In an example where each data object refers to a single file, this
is a matter of performing the one-to-one unlink between those
records. In a more general example as discussed above, this step is
more complicated because data objects are linked to file groups and
not directly to metadata records, such that there may not be a
one-to-one relationship between metadata records and data objects.
Thus, when (the metadata record of) a file A belonging to a file
group 1 is expired, this does not immediately indicate that the
link to file group 1 on the corresponding data object can be
removed. Indeed it is conceivable that within file group 1, a
second file called file B exists which has the same fingerprint as
at least one fingerprint of file A and hence refers to the same
data object on the content store as file A. In such a case, the
link to file group 1 on said data object must not be removed. As a
general rule, the metabase is allowed to unlink a certain data
object from a file group if and only if all metadata records,
within the file group, that refer to that same data object are
marked as expired. Once this condition is met, such that the file
group has no more references to the considered data object can the
link effectively be removed.
[0070] Once the data objects have been updated as required, the
expired metadata records can safely be removed from the metabase at
step S6-5. In one example, this removal can be completed
immediately. In another example, the expired records may be kept in
the metabase for a further period of time. This may serve the
purpose of allowing a history to be kept or allowing tracking, in
this example, removal may take place after a predetermined further
time has elapsed.
[0071] In step S6-3, the content store processes the unlink actions
requested by the metabase. The unlink data object actions are all
placed in the content store queue and are processed in the order in
which they entered the queue. Each unlink action removes a file
group from the list of file groups attached to a data object. As a
result, the data object is no longer part of the file group.
[0072] In a particular case, the unlink action may remove the last
file group link from a data object. This is an indication that the
data object is no longer needed by any file group and can therefore
be deleted, unless the action queue still contains a link request
from a client for this particular data object. If such action were
to exist, data loss could occur if the data object were to be
removed immediately. The process to avoid such data loss is shown
in more detail in FIG. 7. Therefore, in the present example, the
data object is not removed immediately but instead an action to
remove the data object is added to the content store queue at step
S7-1. At the same time, the content store makes the data object
inaccessible or otherwise hides the existence of the data object at
step S7-3. The first-in-first-out operation of the content store
queue thus ensures that any action which adds a link to the
considered data object will already have been processed by the time
the remove action is ready to be processed. Moreover, no new link
requests for the data object will have been added to the queue as
the data object has been unavailable since the remove action was
added to the queue. Indeed, when a backup client requests the store
to add a link to this data object, the content store will respond
that it does not hold the data object yet, and the client is then
forced to request the content store to create a new data
object.

### PROBLEM SET
- a) In the passage on unlinking data objects, under what condition may the metabase unlink a data object from a file group?
- b) Extend the passage on unlinking data objects, picking up after its final sentence.

### STORED DATA
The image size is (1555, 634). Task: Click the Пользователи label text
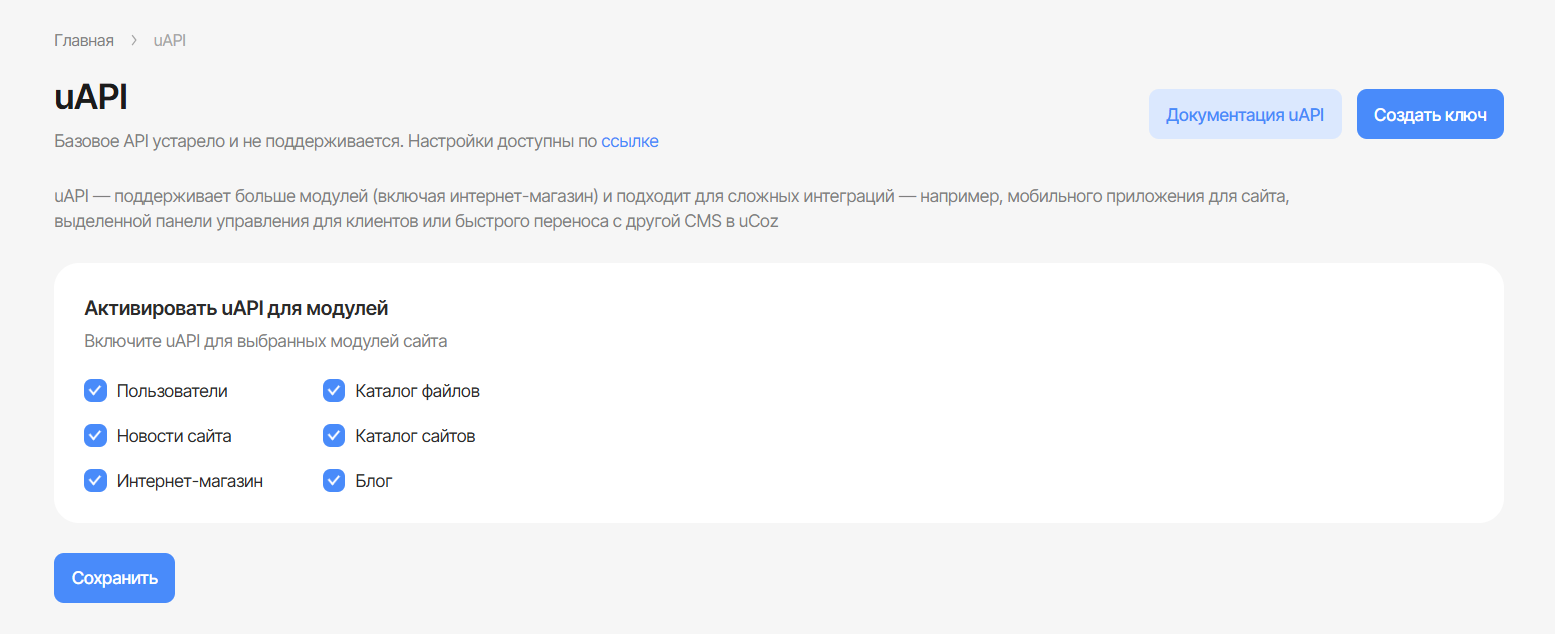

### REPLIES
- a) Only when all metadata records within that file group that refer to the data object are marked as expired.

- b)
[0073] Thus, when the content store is ready to process the remove
action, any action that adds a link to the data object is already
processed and no new such actions are pending in the queue.
Consequently, before processing the remove action, the content
store verifies at step S7-5 whether any link has been added to the
data object. If yes, the remove action is cancelled at step S7-7
(since the data object is still in use), otherwise the remove
action is processed at step S7-9.
[0074] When processing a data object remove action (as in step
S7-9), the content store removes the data object. When a data
object is removed, the links from that data object's segments to
the data object are no longer necessary and can be removed at step
S7-11. Hence, for each of these segments, the content store adds an
unlink action to its queue. These actions are added to the queue
(as opposed to being executed immediately) to allow any action
already scheduled for one of the involved segments to be processed
first. When such unlink action is processed, the segment is no
longer linked to the data object.
[0075] Similarly to the data object unlink actions, there are cases
where a segment unlink action may remove the last data object link
from a segment. This is an indication that the segment is no longer
needed by any data object and can be deleted, unless the action
queue were still to contain a link request from a client for this
particular segment. If such action were to exist, removing the
segment immediately would result in data loss. The presence of the
link action would mean in fact that a client intended to backup the
segment, but was told by the content store that the segment already
exists, such that a link action was placed in the queue instead.
Once this action is in the queue, the client trusts that the
segment is effectively stored and preserved. Hence, returning to
the earlier statement, removing a segment immediately after
removing the last link on that segment could result in data loss.
The process to avoid such data loss is detailed in FIG. 8.
Therefore, the segment is not removed immediately, but instead a
segment removal action is added to the content store queue at step
S8-1, and the content store hides the segment to the outside world
(in fact, to the backup clients) at step S8-3. When this segment
removal action reaches the end of the queue and is ready to be
processed, any other action involving this segment that was in the
queue has been processed, and no new actions for this segment can
have been added to the queue. Thus, when the content store is ready
to process the segment removal action, it verifies whether any link
has been added to the segment at steps S8-5. If yes, then the
removal action is cancelled at step S8-7 as the segment is still
needed, otherwise the removal action is processed at step S8-9.
[0076] As will be noted from the above description of the removal
process, a data object which is removed from a file group is not
actually deleted from the content store unless it is no longer
referenced by any file group. Likewise, a stored segment is not
actually deleted from the content store unless it is no longer
linked to any data object. This is a result of the fact that the
content store uses single instancing to maintain an efficient store
size.
[0077] Thus a backup system which implements single instance
storage of file segments to achieve an efficient storage space
utilisation can be configured to allow deletion of files and
segments according to a data retention scheme without a danger of
data loss caused by delete and write instructions overlapping in
time.
[0078] Many alterations, modifications and additions and their
equivalents to the described examples will be apparent to the
skilled reader of this specification and may be implemented without
departing from the spirit and scope of the present invention.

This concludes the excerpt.